Dès la réunion inaugurale à Casablanca début 2023, nous avons fait face à des défis financiers : nous ne voulions pas être tributaires de financements directs du Fonds mondial pour éviter toute influence extérieure dans notre démarche. Nous avons donc sollicité le soutien de L’Initiative. C’était une évidence : L’Initiative est déjà très engagée dans le renforcement de l’engagement communautaire au sein des ICN. Elle finance des projets dédiés à ce sujet, à l’instar du programme RIPOSTE, au Burkina Faso, à Maurice et au Burundi pour améliorer la participation des représentants des populations clés.
Comment ce partenariat s’est-il déroulé ensuite ?
L’Initiative nous a soutenus dès octobre 2023. Nous avons alors validé les protocoles de recherche et préparé l‘analyse des résultats. Puis, nous avons collecté les données jusqu’en décembre 2023, où nous avons organisé un symposium pour présenter les résultats obtenus lors de la 22e conférence internationale sur le sida et les infections sexuellement transmissibles en Afrique (ICASA) au Zimbabwe. Données probantes à l’appui, nous avons pu démontrer, que les ICN sont des espaces essentiels pour la participation des communautés, dans le partenariat avec le Fonds mondial.
À la suite de ces premiers résultats, nous avons réalisé que la portée de l’étude RISE méritait une visibilité plus accrue. Nous avons donc soumis une seconde requête à L’Initiative, demandant des fonds supplémentaires pour diffuser nos résultats et produire des infographies didactiques. L’étude a été traduite en cinq langues. Nous avons organisé un événement à Genève le 22 avril, en parallèle du 51e Conseil d’administration du Fonds mondial, réunissant des décideurs du Fonds mondial, des représentants de gouvernements, du secteur privé et des acteurs de la société civile, afin de présenter les résultats de manière détaillée.
Ces actions ont été possibles grâce au soutien continu de L’Initiative. Elle a joué un rôle essentiel dans notre capacité à diffuser nos résultats et à mobiliser l’attention nécessaire autour des enjeux identifiés par l’étude.
Quelles recommandations découlent des résultats de cette étude RISE ?

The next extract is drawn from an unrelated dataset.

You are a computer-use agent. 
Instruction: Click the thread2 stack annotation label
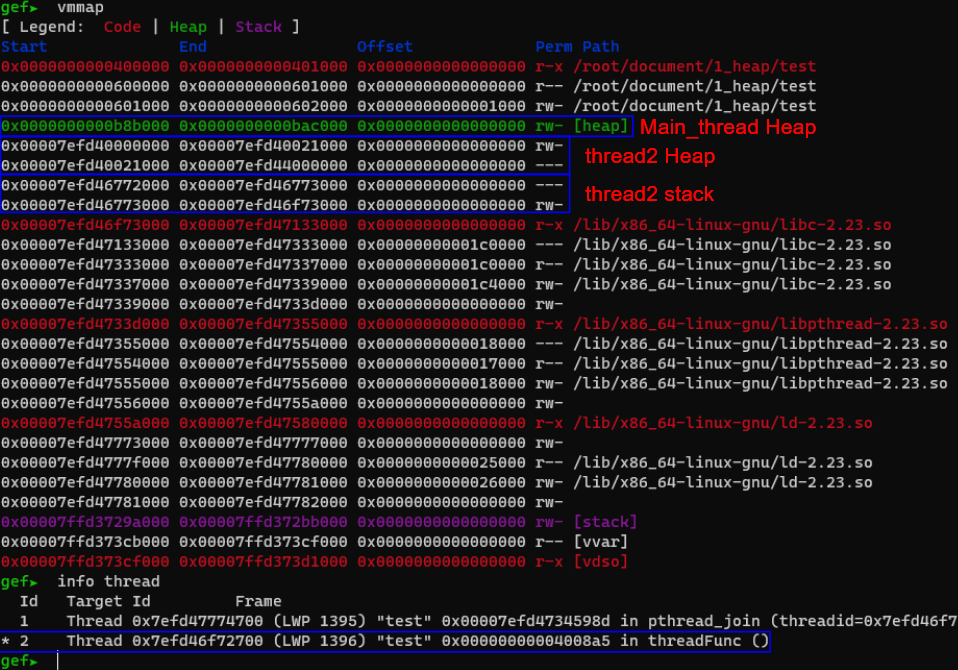point(650,193)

Parmi nos recommandations se trouve la mise en place d’un système de parrainage pour les acteurs communautaires qui rejoignent les ICN pour qu’ils bénéficient d’un mentorat et acquièrent les compétences nécessaires. Nous proposons aussi le renforcement de leurs capacités dans des processus complexes comme la budgétisation ou le suivi-évaluation. Nous envisageons la création d’un espace où tous les membres d’une ICN pourraient échanger des informations et se préparer à tous les niveaux : il faut prendre en compte les risques, y compris psychologiques, lorsque les acteurs parlent au nom de leur communauté dans leur pays. Il est essentiel d’adapter nos approches pour que les représentants des populations clés se sentent en sécurité et capables de prendre la parole dans ces environnements politiques. Nous devons nous assurer que les voix des communautés soient entendues partout, même dans les pays où les restrictions juridiques sont fortes.
Nous cherchons ainsi à établir des liens entre les ICN du Tchad et celle du Cameroun, malgré les défis spécifiques à ces pays comme la condamnation de l’homosexualité au Cameroun. C’est en cela que réside la beauté de notre initiative : transformer les défis en opportunités pour améliorer la santé publique et l’inclusion des populations clés.

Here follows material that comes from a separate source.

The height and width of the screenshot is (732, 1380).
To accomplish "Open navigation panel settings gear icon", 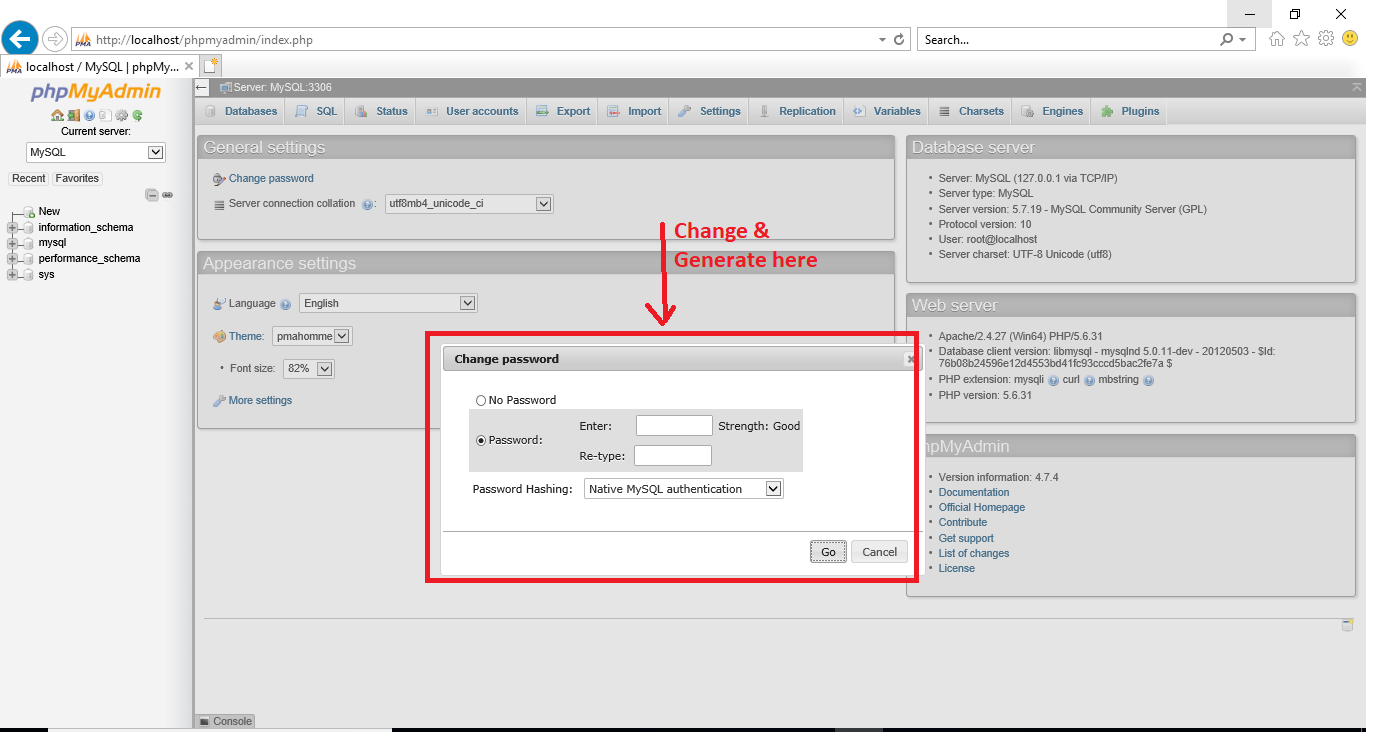I will pos(121,116).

Quelles sont les prochaines étapes ?
Nous prévoyons un atelier à Maputo, au Mozambique, pour présenter les résultats dans diverses langues et nous anticipons une participation significative des activistes mozambicains. Nous organisons également un webinaire en septembre pour discuter de la manière dont ces recommandations peuvent être mises en œuvre par les parties prenantes (dont le Fonds mondial) pour couvrir le plus grand nombre de pays possible. Nous cherchons aussi des partenaires financiers pour étendre cette initiative. Nous échangeons également avec L’Initiative pour déterminer comment elle peut opérationnaliser ces recommandations dans ses missions ou appels à projets, dans un objectif d’engagement communautaire accru. Nous élaborons un projet en ce sens et solliciterons un budget de 3,5 millions d’euros, sur trois ans.